Removing an item also becomes quite simple as we can just null the pointer, essentially making the cell un-referenced.

#define CELLPOINTER_IDX_TO_OFFSET(idx) \
    (idx * sizeof(CellPointer) + sizeof(PageHeader))

void remove_cell(void* page, uint16_t idx) {
    uint16_t pointer_offset = CELLPOINTER_IDX_TO_OFFSET(idx);

    PAGE_HEADER(page)->flags |= CAN_COMPACT;
    ((CellPointer*)(page + pointer_offset))->cell_location = 0;
}

You might notice that we don’t reclaim space on removal, but instead set a flag, CAN_COMPACT. If we have a lot of INSERT and DELETE statements that target the same node we may find ourselves low on free space even though there are few referenced cells. To solve this we can perform a garbage collection job. This is equivalent to commands like VACUUM in PostgreSQL and OPTIMIZE TABLE in MySQL. A basic approach would be to walk over the pointer list copying non null pointers and their cells into a new in memory page while skipping over the null ones.

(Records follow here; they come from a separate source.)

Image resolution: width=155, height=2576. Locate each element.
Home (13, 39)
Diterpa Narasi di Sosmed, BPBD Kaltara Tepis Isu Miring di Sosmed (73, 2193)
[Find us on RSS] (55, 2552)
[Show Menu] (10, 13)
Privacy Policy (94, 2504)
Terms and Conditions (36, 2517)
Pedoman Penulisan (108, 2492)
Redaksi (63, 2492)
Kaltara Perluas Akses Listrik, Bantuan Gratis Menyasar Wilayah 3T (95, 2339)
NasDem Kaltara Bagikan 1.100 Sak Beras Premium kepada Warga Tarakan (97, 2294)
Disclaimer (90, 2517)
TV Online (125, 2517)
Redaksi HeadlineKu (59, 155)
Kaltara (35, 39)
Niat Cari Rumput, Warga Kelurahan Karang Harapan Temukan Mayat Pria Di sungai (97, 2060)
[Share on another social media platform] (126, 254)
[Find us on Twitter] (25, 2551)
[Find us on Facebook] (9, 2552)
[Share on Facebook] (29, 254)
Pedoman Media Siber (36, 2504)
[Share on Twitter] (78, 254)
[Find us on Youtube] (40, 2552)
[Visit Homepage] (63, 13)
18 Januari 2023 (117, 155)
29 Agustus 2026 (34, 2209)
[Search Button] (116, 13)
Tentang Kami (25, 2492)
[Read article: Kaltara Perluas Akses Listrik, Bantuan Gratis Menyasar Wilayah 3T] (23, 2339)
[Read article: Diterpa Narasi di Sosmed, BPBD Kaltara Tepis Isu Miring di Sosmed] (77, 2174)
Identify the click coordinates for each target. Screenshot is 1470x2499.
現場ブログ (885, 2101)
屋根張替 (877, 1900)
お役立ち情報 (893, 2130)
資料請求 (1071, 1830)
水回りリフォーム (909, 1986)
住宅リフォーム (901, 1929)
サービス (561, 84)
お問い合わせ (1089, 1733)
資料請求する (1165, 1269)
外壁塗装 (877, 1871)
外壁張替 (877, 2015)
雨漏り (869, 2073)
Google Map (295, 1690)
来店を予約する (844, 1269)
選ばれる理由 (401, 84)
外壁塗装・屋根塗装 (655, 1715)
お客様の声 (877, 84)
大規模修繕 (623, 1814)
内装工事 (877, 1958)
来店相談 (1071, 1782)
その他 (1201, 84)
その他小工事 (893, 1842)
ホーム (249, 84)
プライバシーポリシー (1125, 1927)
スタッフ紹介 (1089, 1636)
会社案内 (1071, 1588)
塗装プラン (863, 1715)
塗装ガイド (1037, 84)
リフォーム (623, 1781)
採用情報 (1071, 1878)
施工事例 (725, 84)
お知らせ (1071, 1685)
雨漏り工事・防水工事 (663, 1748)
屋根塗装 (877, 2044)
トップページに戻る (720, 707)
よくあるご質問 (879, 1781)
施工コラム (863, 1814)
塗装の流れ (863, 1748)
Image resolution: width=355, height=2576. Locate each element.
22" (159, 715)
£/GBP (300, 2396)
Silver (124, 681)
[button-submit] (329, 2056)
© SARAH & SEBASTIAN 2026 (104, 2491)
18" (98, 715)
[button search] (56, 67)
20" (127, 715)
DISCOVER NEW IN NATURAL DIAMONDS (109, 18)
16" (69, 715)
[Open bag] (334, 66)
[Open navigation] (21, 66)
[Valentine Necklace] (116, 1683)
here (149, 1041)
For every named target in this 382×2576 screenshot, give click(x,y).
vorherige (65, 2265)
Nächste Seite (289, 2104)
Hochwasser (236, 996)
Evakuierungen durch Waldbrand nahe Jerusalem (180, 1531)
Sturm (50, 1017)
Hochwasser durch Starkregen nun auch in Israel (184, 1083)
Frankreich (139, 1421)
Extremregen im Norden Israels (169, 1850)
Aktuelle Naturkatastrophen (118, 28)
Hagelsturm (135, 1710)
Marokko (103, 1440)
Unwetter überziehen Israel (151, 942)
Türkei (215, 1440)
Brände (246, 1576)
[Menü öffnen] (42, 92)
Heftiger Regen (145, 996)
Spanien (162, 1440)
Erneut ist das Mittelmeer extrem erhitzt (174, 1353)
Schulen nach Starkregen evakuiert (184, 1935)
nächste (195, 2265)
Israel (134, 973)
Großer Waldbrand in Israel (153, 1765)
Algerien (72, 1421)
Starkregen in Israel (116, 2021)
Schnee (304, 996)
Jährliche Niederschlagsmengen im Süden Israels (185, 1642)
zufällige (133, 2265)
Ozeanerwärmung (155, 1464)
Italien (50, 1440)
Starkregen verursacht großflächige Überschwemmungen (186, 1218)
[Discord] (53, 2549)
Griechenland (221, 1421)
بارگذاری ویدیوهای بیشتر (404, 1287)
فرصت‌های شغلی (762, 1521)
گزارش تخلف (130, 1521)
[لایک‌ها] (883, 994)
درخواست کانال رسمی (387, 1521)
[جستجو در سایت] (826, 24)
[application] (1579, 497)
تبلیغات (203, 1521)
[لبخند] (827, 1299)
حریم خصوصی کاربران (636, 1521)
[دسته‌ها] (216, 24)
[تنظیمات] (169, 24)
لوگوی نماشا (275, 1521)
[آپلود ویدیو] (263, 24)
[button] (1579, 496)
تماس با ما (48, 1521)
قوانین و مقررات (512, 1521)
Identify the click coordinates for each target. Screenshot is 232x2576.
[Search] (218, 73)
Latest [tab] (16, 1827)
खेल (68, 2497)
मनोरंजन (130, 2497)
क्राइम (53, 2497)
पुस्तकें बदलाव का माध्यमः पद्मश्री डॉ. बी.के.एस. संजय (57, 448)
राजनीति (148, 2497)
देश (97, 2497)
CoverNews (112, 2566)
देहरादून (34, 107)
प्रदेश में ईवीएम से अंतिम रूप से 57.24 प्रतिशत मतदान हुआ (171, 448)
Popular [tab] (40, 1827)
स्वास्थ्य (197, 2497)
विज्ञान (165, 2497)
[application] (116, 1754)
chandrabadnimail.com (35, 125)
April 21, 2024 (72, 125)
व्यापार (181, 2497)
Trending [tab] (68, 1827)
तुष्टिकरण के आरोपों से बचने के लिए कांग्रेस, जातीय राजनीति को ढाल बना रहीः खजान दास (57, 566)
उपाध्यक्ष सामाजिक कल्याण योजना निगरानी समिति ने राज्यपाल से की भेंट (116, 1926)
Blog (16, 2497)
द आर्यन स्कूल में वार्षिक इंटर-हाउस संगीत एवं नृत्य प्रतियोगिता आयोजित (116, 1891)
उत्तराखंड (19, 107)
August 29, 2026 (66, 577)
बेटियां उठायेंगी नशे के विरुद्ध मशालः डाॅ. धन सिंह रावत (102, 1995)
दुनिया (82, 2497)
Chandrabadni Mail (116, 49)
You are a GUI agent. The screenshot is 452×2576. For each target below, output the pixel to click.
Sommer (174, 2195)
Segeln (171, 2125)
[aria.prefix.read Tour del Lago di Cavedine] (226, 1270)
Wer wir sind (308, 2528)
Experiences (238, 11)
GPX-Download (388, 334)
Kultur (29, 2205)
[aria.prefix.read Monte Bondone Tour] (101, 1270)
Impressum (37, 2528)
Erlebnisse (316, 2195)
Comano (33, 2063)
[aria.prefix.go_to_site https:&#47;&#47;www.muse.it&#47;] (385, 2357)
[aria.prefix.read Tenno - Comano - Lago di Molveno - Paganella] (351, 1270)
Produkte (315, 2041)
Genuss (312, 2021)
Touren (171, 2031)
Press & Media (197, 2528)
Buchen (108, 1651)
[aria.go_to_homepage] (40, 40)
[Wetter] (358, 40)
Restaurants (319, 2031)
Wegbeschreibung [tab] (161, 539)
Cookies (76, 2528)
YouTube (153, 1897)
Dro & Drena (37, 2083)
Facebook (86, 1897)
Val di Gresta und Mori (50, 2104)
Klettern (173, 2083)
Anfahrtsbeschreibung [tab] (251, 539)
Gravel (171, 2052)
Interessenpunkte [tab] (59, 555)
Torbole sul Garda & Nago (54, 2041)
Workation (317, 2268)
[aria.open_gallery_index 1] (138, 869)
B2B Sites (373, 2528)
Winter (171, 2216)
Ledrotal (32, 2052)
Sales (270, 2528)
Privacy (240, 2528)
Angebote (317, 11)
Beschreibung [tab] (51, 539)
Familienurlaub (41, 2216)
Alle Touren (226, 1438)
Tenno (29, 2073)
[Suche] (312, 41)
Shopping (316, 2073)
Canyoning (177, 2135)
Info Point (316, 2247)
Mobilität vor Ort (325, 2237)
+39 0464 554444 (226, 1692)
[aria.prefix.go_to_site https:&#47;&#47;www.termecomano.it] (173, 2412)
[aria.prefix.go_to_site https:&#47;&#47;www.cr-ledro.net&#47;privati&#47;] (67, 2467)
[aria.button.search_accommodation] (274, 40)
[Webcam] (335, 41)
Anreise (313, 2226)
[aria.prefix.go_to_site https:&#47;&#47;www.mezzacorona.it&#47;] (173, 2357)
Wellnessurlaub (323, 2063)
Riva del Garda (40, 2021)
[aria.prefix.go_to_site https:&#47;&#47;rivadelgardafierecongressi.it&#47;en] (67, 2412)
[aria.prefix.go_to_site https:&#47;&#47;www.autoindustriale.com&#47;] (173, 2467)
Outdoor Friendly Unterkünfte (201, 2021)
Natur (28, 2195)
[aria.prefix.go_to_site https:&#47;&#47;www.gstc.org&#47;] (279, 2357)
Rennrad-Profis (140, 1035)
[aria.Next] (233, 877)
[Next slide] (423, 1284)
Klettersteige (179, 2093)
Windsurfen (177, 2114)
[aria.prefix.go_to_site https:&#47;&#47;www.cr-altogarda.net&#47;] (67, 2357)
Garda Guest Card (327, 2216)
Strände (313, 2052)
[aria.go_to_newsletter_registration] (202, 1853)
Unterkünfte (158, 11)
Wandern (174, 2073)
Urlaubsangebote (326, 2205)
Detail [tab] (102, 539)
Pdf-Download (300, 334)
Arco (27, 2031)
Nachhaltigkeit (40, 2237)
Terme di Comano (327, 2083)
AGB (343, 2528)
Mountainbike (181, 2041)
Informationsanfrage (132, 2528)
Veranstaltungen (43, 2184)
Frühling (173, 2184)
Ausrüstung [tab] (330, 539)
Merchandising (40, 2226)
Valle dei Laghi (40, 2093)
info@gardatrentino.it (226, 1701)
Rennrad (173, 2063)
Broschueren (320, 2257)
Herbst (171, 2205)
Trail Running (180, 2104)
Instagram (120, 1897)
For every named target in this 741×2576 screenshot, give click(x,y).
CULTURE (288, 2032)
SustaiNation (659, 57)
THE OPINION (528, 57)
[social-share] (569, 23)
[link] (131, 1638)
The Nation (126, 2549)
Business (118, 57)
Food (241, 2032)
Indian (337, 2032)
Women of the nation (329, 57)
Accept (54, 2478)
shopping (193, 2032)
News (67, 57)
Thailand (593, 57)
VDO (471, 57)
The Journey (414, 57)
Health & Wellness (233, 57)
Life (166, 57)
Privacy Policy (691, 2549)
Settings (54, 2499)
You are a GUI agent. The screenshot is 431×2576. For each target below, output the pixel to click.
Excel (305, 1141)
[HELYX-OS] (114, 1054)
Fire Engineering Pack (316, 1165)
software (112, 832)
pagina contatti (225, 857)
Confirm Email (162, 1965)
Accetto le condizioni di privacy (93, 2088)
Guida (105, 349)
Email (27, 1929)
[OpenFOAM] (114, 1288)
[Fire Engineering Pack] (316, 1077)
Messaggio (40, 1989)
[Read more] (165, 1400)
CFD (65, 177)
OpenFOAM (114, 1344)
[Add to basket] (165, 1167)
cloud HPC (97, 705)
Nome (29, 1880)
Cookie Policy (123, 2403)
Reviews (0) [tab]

Once that is complete we can re write everything back into the original page and update the free_start and free_end pointers.

typedef struct PointerList {
    CellPointer* start;
    uint16_t size;
} PointerList;

PointerList pointer_list(void* page) {
    PageHeader* header = PAGE_HEADER(page);
    PointerList list;
    list.start = page + sizeof(PageHeader);
    list.size = (header->free_start - sizeof(PageHeader)) / sizeof(CellPointer);

    return list;
}

void compact(void* page) {
    PageHeader* header = PAGE_HEADER(page);
    PointerList plist = pointer_list(page);

    if (!(header->flags & CAN_COMPACT))
        return;

    void* copy = new_page(ROOT, 0);
    CellPointer* cur_pointer;
    for (int i = 0; i < plist.size; i++) {
        cur_pointer = plist.start + i;

        // Only copy live cell pointers and cells
        if (cur_pointer->cell_location != 0) {
            add_cell(copy, page + cur_pointer->cell_location, cur_pointer->cell_size);
        }
    }

    header->free_start = PAGE_HEADER(copy)->free_start;
    header->free_end = PAGE_HEADER(copy)->free_end;
    header->total_free = header->free_end - header->free_start;
    header->flags &= ~CAN_COMPACT;
    memcpy(page + sizeof(PageHeader), copy + sizeof(PageHeader), PAGE_SIZE - sizeof(PageHeader));

    free(copy);
}

The result would look like this:

Finding a key in a page becomes a matter of doing a binary search over the pointers, dereferencing them to get the cell, and compare the key.

Finally if your schema contains something that goes beyond what is reasonable for a page to store then you can use overflow pages. Overflow pages are simply pages that contain spill over data for a record. For example if you use some_col VARCHAR(500) maybe only the first N bytes are stored in the leaf node page and the rest would go into an overflow page. This is what MySQL does with alot of it’s row formats, like DYNAMIC.

Hopefully this helps demystify how database storage engines physically layout and work with your data. If you want even more juicy details I recommend picking up Database Internals. All the example code provided here can be found in working form in this Github repo.